As you can see its merely a zoo enclosure for ever increasing numbers of cars.
The old center of the village is a ghost town.

https://m.youtube.com/watch?v=6AR51Jo2Tmw

Jan 5, 2016 at 2:46 PM | Unregistered CommenterThe Dork of Cork

The UK National Ecosystem Assessment (NEA) reckons that the urban landscape accounts for 10.6% of the area England (BBC June 2012, Mark Easton). I submit that such an area of built up land, probably 11% of England by now and rising, is not "negligble" even if you can't see some of it from a mile up through the atmosphere and clouds.

The important point to remember about the built environment is that the majority of rain is piped off it and directly into the rivers via the surface water drainage system (this is separate from the sewage system, though there are some connections usually by weirs). It is important because of the speed of transfer, rather than simply the volume.

Before an area is built on, rain soaks into the ground (unless waterlogged) and then makes its way gradually and slowly to streams then rivers. After being built on, the rain is piped directly to the river (in most cases) so is an almost instantaneous transfer.

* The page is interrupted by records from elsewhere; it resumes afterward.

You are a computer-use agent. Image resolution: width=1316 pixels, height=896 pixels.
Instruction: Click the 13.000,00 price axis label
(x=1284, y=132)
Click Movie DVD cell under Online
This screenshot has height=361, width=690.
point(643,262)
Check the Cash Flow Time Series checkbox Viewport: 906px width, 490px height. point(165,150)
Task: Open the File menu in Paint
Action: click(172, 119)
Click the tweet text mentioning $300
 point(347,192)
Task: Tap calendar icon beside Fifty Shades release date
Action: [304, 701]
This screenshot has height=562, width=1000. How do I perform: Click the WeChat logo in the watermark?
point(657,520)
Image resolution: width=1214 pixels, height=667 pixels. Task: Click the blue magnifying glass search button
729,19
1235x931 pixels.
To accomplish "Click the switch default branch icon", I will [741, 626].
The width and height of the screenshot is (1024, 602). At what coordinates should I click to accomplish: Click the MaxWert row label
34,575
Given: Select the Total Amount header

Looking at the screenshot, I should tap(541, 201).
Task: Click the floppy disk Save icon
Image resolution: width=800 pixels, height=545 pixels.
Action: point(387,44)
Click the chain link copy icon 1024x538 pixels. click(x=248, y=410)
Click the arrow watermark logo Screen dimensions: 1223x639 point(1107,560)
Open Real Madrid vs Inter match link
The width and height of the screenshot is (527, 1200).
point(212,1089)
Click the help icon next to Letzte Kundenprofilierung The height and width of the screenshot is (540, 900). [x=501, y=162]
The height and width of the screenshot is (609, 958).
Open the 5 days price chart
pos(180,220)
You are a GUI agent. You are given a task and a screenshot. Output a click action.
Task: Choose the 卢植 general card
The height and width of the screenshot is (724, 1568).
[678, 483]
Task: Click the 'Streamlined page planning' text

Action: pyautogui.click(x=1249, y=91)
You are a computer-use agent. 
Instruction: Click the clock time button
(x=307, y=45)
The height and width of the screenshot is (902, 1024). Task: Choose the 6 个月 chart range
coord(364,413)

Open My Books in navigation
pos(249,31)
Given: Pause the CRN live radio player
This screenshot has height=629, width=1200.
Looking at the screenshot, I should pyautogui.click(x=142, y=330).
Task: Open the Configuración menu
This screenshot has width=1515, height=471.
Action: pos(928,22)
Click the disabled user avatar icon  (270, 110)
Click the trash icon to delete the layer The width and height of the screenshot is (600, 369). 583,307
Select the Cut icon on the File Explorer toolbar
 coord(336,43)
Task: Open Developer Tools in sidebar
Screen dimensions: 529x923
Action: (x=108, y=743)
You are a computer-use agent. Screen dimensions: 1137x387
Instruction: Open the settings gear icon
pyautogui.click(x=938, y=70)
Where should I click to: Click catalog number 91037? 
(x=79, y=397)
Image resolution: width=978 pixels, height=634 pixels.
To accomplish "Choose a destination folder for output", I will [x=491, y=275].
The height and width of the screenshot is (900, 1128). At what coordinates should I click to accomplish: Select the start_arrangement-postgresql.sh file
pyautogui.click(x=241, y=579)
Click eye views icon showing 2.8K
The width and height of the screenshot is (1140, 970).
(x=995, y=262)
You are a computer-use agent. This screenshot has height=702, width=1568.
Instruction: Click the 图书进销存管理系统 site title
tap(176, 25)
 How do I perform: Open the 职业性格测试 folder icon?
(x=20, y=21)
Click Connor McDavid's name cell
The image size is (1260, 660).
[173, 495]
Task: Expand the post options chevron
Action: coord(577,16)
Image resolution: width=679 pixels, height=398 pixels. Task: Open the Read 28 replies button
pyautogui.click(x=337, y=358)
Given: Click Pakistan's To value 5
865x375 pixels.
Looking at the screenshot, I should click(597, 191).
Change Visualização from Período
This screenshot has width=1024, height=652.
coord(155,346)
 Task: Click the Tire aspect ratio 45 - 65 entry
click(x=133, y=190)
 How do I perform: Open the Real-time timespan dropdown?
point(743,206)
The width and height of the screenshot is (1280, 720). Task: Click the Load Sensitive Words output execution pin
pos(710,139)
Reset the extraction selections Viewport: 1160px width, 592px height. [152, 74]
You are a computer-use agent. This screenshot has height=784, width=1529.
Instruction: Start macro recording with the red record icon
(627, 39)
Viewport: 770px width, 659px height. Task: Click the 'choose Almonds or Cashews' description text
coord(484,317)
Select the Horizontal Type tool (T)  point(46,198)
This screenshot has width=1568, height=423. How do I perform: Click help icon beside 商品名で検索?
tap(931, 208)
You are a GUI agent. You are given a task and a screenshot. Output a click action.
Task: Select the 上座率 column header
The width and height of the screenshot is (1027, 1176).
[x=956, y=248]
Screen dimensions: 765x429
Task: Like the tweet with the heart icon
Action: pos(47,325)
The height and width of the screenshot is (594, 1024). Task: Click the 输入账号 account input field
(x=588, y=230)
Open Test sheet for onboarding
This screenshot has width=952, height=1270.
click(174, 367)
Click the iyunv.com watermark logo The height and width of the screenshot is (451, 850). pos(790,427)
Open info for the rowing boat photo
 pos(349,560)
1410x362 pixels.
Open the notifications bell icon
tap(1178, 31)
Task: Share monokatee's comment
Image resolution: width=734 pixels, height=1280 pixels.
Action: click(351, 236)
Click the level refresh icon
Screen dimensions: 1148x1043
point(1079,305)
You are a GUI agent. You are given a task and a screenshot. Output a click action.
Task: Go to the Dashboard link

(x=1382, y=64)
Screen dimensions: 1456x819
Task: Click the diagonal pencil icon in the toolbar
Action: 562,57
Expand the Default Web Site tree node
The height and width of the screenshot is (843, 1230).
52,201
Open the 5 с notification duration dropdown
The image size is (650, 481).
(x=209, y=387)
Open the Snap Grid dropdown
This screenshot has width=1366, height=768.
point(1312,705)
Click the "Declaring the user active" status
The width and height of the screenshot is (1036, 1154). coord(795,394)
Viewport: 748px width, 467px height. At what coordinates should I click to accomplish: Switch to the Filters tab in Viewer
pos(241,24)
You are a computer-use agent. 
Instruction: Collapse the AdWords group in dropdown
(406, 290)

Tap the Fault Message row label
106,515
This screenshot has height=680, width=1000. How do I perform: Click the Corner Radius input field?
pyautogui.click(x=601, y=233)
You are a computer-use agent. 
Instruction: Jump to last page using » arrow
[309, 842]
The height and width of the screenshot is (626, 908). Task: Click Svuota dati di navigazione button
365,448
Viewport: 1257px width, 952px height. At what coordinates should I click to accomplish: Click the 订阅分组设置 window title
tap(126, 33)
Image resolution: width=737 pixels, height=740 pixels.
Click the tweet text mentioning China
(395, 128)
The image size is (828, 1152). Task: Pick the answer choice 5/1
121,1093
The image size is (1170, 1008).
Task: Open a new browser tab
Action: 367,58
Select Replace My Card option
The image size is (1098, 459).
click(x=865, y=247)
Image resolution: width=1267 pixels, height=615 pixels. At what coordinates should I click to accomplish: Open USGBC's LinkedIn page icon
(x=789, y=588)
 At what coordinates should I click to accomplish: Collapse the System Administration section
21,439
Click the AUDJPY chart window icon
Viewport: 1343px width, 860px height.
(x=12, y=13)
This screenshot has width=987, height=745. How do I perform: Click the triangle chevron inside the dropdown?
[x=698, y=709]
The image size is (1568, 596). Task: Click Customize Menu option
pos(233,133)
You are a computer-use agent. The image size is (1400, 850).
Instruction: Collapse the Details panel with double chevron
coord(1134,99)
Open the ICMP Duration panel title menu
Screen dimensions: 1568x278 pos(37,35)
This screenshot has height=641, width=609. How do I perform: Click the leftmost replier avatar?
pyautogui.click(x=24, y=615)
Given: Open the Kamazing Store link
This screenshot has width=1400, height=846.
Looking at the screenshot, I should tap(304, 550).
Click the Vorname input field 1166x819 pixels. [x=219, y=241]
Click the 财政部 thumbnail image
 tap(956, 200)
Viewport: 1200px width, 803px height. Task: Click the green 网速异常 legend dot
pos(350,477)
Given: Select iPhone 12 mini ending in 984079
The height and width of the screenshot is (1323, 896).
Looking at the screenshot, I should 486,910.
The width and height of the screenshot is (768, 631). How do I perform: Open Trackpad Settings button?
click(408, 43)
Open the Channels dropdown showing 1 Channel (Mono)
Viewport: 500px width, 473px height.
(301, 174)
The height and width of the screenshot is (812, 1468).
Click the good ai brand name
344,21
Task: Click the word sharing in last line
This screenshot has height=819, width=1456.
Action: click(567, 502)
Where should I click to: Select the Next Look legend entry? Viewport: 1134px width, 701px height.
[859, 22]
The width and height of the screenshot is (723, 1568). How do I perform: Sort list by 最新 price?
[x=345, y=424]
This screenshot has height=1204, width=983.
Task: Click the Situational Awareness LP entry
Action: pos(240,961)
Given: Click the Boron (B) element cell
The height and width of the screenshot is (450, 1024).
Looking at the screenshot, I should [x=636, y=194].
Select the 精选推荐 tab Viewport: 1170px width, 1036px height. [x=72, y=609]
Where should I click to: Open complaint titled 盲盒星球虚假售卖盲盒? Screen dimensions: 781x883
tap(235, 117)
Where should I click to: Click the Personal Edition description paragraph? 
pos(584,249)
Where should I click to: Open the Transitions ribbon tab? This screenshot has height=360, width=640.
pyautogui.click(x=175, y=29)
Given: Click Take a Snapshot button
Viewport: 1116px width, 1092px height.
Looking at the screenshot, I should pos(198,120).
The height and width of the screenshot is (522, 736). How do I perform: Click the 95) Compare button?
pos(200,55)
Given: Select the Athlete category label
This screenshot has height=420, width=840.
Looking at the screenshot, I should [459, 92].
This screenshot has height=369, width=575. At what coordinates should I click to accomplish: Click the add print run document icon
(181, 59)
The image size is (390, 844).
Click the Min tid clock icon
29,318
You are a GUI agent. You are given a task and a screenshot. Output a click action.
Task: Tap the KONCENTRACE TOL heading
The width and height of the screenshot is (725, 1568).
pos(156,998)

This is not the entire answer, or even explanation, and I am fully supportive of the pressure to restore dredging that the EA and EU seem to oppose for merely ideological reasons. Almost the entire area of England is managed, whether farmland, forest, or built up. That management cannot be neglected without the most serious consequences, which we have just seen. We should not stand around wringing our hands like ninnies pretending, as Monbiot does that "re-wilding" is an option, or that CAGW is to blame.